Solved: Bandwidth Throttling on ASA question

marcosgeorgopoulos · ‎06-10-2010

Hi All,

I have a question regarding Throttling Bandwidth on an ASA 5510.

Lets say for simplicities sake I Have two physical interfaces connected.

OUTSIDE - Connects to my ISP.

Inside - with 2 subinterfaces connected.
192.168.1.1/24 VLAN 5
10.10.1.1/24 VLAN 10

Now what I want to do is restrict the bandwidth to and from the 192.168.1.1/24 network to 2mb/s

and

limit the bandwidth to and from the 10.10.1.1/24 network to 1mb/s.

NOTE: The two internal networks cannot talk to each other.

Now I understand I can do something like this say for the 192.168.1.0/24 network.

access-list 2mbs_throttle extended permit ip host 1.1.1.1 any
access-list 2mbs_throttle extended permit ip any host 1.1.1.1
access-list 2mbs_throttle extended permit ip host 1.1.1.2 any
access-list 2mbs_throttle extended permit ip any host 1.1.1.2

where 1.1.1.1 is the 192.168.1.0's PAT'd address AND 1.1.1.2 is an internal servers NAT'ed (via a STATIC) public address.

class-map cm_2mb_throttle
match access-list 2mbs_throttle

policy-map restrict-bandwidth-policy
class cm_2mb_throttle
police output 2000000 2000
police input 2000000 2000

service-policy restrict-bandwidth-policy interface outside

Does this look correct?

Is this restricting the total size of the servers NAT'ed behind 1.1.1.1 and 1.1.1.2 to 2mb/s with a small burst?

Also is there a better way of doing this?

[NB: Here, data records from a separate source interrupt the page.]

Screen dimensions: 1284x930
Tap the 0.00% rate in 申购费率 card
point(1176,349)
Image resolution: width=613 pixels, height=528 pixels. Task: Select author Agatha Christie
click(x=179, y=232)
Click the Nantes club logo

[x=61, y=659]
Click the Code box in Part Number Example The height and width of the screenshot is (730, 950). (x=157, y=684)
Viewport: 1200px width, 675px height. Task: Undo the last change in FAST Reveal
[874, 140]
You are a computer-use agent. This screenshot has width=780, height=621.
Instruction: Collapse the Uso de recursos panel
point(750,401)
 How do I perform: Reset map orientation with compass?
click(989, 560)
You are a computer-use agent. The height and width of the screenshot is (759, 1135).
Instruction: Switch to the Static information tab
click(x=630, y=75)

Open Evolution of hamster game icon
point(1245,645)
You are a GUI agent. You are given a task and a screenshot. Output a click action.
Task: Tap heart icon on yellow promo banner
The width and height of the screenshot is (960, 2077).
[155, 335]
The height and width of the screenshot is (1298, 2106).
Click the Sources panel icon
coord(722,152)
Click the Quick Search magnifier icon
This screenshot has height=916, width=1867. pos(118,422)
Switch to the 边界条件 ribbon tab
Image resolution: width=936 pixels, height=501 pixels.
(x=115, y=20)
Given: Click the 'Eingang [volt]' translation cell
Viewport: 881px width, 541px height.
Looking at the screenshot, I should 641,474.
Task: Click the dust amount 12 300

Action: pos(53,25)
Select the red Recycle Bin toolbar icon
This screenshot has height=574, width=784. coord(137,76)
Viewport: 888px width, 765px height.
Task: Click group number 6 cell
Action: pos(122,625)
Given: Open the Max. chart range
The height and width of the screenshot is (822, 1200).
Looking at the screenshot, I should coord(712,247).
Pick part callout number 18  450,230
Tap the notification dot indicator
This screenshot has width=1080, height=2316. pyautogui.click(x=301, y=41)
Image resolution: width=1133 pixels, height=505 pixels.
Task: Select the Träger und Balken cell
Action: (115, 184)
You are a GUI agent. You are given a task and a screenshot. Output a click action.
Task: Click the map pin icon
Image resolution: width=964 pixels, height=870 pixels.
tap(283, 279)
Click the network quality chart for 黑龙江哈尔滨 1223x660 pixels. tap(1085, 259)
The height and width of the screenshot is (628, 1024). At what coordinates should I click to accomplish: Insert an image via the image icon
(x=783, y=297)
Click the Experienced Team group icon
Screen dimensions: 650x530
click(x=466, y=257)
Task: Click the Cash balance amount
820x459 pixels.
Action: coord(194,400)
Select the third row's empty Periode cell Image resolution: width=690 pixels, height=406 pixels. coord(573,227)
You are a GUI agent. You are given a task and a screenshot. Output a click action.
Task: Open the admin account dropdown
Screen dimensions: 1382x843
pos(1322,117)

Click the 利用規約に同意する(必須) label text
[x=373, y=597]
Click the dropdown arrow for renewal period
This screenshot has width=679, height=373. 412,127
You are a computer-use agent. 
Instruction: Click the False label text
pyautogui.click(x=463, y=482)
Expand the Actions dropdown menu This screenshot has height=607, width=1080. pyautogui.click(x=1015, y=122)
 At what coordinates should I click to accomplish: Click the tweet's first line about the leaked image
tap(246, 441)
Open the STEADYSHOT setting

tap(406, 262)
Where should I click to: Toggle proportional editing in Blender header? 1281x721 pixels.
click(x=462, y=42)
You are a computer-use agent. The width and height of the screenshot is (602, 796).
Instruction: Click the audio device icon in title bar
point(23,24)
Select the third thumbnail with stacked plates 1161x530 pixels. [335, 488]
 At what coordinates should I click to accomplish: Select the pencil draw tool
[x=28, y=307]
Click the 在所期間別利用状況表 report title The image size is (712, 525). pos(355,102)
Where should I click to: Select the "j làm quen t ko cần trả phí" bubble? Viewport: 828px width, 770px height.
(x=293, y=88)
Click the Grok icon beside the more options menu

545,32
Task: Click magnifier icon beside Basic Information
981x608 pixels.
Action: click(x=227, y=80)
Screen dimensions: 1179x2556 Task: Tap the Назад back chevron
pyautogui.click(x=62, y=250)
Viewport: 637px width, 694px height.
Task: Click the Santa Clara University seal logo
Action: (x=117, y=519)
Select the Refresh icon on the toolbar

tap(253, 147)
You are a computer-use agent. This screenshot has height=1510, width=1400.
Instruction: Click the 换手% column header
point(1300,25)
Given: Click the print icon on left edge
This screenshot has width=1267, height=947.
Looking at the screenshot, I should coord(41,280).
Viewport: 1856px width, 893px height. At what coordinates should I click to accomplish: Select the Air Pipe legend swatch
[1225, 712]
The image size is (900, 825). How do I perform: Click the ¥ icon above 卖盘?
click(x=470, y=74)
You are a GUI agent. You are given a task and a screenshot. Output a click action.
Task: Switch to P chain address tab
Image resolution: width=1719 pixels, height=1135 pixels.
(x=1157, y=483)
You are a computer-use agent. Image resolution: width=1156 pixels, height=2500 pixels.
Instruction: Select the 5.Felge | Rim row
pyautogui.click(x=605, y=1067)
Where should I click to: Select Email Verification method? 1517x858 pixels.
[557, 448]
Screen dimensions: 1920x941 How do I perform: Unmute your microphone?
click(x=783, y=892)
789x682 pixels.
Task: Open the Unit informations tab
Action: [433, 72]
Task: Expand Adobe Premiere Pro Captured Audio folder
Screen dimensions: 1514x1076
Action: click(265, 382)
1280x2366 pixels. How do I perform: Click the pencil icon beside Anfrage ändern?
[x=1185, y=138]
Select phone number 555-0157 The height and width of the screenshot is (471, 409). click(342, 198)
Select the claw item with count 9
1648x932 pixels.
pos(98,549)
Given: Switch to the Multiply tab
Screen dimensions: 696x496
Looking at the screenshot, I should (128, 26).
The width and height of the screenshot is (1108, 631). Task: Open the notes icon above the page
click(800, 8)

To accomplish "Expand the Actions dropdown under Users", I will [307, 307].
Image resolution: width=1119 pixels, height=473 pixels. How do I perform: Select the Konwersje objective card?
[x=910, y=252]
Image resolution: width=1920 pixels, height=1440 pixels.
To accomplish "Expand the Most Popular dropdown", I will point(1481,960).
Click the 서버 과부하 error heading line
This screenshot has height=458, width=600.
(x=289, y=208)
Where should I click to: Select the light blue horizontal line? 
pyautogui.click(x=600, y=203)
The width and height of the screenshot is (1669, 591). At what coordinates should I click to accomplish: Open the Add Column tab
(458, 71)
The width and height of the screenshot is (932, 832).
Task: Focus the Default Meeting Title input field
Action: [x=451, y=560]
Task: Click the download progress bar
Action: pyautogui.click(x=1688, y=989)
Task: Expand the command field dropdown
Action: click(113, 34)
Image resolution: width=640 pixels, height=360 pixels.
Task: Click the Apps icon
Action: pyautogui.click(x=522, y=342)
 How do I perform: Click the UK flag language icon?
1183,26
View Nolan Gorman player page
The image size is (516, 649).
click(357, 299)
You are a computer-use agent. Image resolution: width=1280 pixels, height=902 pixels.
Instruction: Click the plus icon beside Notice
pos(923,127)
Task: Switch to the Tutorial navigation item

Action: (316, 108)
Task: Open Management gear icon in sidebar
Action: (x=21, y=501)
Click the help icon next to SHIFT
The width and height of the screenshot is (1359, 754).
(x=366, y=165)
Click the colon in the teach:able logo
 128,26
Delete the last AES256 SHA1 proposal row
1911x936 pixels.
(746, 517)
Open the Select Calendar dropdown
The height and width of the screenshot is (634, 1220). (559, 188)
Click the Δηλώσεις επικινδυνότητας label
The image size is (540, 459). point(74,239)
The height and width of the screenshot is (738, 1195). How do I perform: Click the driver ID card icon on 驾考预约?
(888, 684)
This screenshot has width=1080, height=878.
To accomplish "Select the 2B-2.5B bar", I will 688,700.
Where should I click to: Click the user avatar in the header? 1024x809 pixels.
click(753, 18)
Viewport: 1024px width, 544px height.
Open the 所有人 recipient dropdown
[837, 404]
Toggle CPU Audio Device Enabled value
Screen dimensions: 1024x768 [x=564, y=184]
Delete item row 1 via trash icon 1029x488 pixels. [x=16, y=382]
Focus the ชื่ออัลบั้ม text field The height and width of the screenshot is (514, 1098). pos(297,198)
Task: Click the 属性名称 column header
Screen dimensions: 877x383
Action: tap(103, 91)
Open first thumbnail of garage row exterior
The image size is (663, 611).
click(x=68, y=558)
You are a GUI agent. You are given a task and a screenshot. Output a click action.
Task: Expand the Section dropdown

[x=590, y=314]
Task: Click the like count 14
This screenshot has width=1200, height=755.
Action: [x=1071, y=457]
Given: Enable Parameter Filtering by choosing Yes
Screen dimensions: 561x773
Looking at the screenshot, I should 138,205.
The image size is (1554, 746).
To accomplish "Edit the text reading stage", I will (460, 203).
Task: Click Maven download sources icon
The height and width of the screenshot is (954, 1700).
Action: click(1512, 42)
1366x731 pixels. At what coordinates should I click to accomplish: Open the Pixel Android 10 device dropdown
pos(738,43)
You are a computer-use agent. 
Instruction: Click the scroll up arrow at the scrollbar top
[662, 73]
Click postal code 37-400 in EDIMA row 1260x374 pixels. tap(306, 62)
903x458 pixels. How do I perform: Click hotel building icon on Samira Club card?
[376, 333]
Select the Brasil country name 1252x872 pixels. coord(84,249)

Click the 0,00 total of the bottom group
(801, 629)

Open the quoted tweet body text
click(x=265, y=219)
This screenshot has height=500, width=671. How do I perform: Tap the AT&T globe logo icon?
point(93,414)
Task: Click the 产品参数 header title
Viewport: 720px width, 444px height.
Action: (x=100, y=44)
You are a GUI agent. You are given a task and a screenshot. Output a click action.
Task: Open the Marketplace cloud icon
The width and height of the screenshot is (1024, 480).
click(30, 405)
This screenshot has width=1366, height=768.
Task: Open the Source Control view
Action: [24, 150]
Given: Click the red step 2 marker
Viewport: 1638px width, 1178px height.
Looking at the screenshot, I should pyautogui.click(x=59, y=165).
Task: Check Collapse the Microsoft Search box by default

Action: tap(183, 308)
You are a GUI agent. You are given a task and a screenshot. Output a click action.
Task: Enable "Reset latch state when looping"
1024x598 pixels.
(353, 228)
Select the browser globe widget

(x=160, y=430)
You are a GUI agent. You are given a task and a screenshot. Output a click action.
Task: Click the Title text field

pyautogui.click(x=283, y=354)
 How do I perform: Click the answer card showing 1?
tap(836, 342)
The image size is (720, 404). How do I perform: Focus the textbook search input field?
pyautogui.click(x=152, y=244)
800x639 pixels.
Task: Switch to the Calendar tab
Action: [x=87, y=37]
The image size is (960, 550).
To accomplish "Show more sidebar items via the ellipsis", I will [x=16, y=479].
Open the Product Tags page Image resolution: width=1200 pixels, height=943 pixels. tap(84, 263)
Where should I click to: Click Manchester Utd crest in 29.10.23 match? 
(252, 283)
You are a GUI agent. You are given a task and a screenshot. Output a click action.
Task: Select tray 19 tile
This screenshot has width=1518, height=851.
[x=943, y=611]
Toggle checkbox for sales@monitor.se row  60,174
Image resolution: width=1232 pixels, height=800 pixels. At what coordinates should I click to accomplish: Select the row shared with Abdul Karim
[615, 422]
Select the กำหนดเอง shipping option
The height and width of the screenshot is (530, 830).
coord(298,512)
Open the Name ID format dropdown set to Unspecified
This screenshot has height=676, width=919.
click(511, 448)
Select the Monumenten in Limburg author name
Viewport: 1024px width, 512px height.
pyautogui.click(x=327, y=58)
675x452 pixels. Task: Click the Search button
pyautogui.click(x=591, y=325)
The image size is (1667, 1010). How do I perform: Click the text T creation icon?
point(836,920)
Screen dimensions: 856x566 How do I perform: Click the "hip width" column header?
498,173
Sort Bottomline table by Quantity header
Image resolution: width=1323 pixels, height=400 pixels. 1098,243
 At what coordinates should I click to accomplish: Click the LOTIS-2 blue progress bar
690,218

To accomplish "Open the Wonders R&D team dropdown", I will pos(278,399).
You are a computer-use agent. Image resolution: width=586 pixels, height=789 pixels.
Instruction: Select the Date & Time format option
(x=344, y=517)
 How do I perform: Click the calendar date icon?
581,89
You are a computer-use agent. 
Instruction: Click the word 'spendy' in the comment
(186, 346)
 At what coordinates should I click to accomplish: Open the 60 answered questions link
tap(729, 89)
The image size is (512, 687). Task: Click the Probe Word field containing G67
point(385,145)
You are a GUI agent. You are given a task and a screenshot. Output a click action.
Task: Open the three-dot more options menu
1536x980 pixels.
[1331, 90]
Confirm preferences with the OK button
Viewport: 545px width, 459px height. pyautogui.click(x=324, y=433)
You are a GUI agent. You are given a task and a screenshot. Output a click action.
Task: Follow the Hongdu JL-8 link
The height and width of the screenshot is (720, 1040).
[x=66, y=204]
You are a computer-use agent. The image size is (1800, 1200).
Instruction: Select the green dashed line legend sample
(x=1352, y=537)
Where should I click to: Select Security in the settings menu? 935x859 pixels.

Could I somehow apply this policy to the VLANs?

Any help is very much appreciated.

Cheers.

Panos Kampanakis · ‎06-11-2010

No no, if the links are full duplex you have 2Mbps in each dirrection at the same time, so it is 2Mbps bidirectional.

That is what I meant.

I hope it makes sense.

PK

View solution in original post

francisco_1 · ‎06-10-2010

Marcos,

See this http://www.cisco.com/en/US/products/hw/vpndevc/ps2030/products_tech_note09186a008084de0c.shtml

marcosgeorgopoulos · ‎06-10-2010

Thanks I've seen that document.

I was asking if someone could help with my specific questions.

Panos Kampanakis · ‎06-10-2010

Geia sou Marco,


Does this look correct?

Yes.

Is this restricting the total size of the 
servers NAT'ed behind 1.1.1.1 and 1.1.1.2 to 2mb/s with a small burst?

Note that you are giving 2Mbps up and down to the servers.

Also is 
there a better way of doing this? Could I somehow apply this policy to 
the VLANs?

Probably not. You can be more explicit on how much you want servers to upload and download but that is it.

I am not sure what you mean by "apply to the VLANs. You can apply it to traffic matches in the class-map. So you can do it for traffic matching vlan subnets.

I hope it helps.

PK

marcosgeorgopoulos · ‎06-10-2010

Hi PK,

Many thanks for yout informative reply.

I have just one further question based on your response

"Note that you are giving 2Mbps up and down to the servers."

Does this mean if I had a 10meg pipe that theoretically that subnet could use up to 4mbs? ie. 2mbs up + 2mb down?

Can you suggest a way that I could limit the total to 2mbs?

I don't want the subnet to be able to exceed 2mbs in total, but don't wont to restrict them to 1mbs up and 1mbs down

cheers.

Panos Kampanakis · ‎06-11-2010

No no, if the links are full duplex you have 2Mbps in each dirrection at the same time, so it is 2Mbps bidirectional.

That is what I meant.

I hope it makes sense.

PK